The documents also suggest that the U.S. government, anxious to spare Israel's reputation and preserve its alliance with the U.S., closed the case with what even some of its participants now say was a hasty and seriously flawed investigation.
In declassifying the most recent and largest batch of materials last June 8, the 40th anniversary of the attack, the NSA, this country's chief U.S. electronic-intelligence-gatherer and code-breaker, acknowledged that the attack had "become the center of considerable controversy and debate." It was not the agency's intention, it said, "to prove or disprove any one set of conclusions, many of which can be drawn from a thorough review of this material," available at http://www.nsa.gov/liberty .
An Israeli Foreign Ministry spokesman, Mark Regev, called the attack on the Liberty "a tragic and terrible accident, a case of mistaken identity, for which Israel has officially apologized." Israel also paid reparations of $6.7 million to the injured survivors and the families of those killed in the attack, and another $6 million for the loss of the Liberty itself.
But for those who lost their sons and husbands, neither the Israelis' apology nor the passing of time has lessened their grief.
One is Pat Blue, who still remembers having her lunch in Washington's Farragut Square park on "a beautiful June afternoon" when she was a 22-year-old secretary for a law firm.
Blue heard somebody's portable radio saying a U.S. Navy ship had been torpedoed in the eastern Mediterranean. A few weeks before, Blue's husband of two years, an Arab-language expert with the NSA, had been hurriedly dispatched overseas.

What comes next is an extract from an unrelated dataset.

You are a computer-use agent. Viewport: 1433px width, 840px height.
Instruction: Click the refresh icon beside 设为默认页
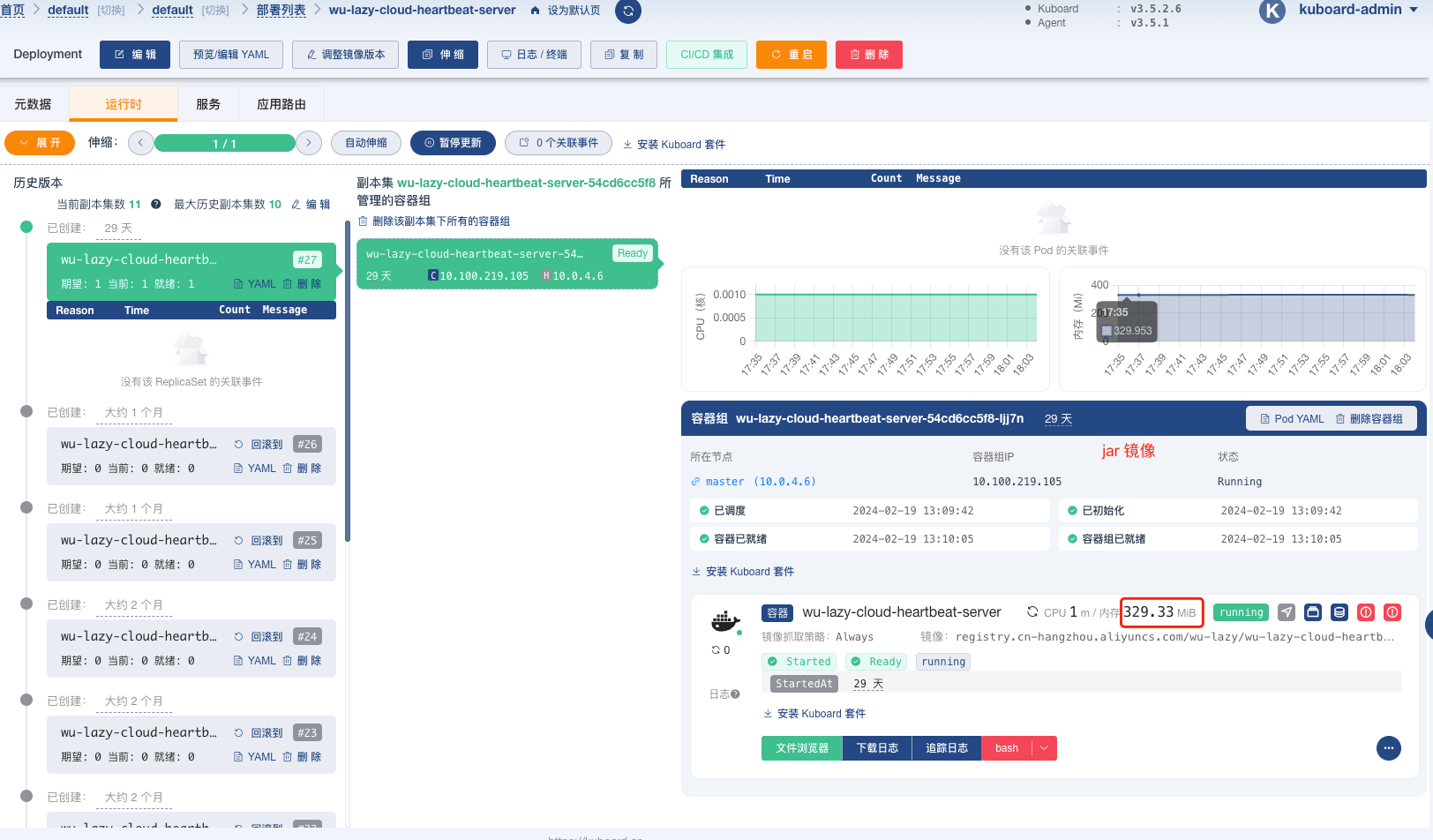coord(627,11)
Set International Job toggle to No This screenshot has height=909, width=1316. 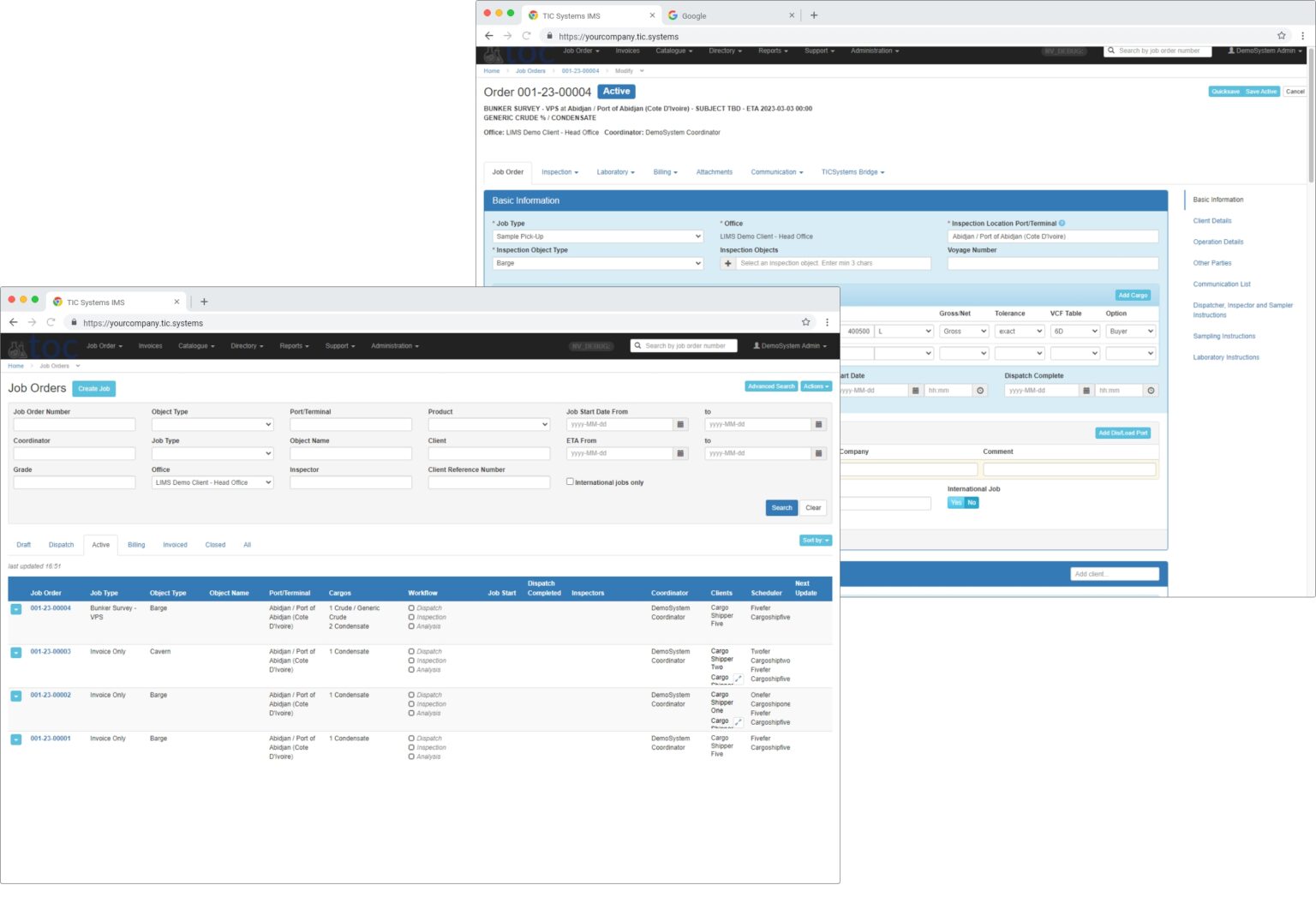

As she listened to the news report, "it just all came together." Soon afterward, the NSA confirmed that Allen Blue was among the missing.
"I never felt young again," she said.
Aircraft on the horizon
Beginning before dawn on June 8, Israeli aircraft regularly appeared on the horizon and circled the Liberty.
The Israeli Air Force had gained control of the skies on the first day of the war by destroying the Egyptian air force on the ground. America was Israel's ally, and the Israelis knew the Americans were there. The ship's mission was to monitor the communications of Israel's Arab enemies and their Soviet advisers, but not Israeli communications. The Liberty felt safe.
Then the jets started shooting at the officers and enlisted men stretched out on the deck for a lunch-hour sun bath. Theodore Arfsten, a quartermaster, remembered watching a Jewish officer cry when he saw the blue Star of David on the planes' fuselages. At first, crew members below decks had no idea whose planes were shooting at their ship.
Thirty-four died that day, including Blue, the only civilian casualty. An additional 171 were wounded in the air and sea assault by Israel, which was about to celebrate an overwhelming victory over the combined armies of Egypt, Syria, Jordan, and several other Arab states.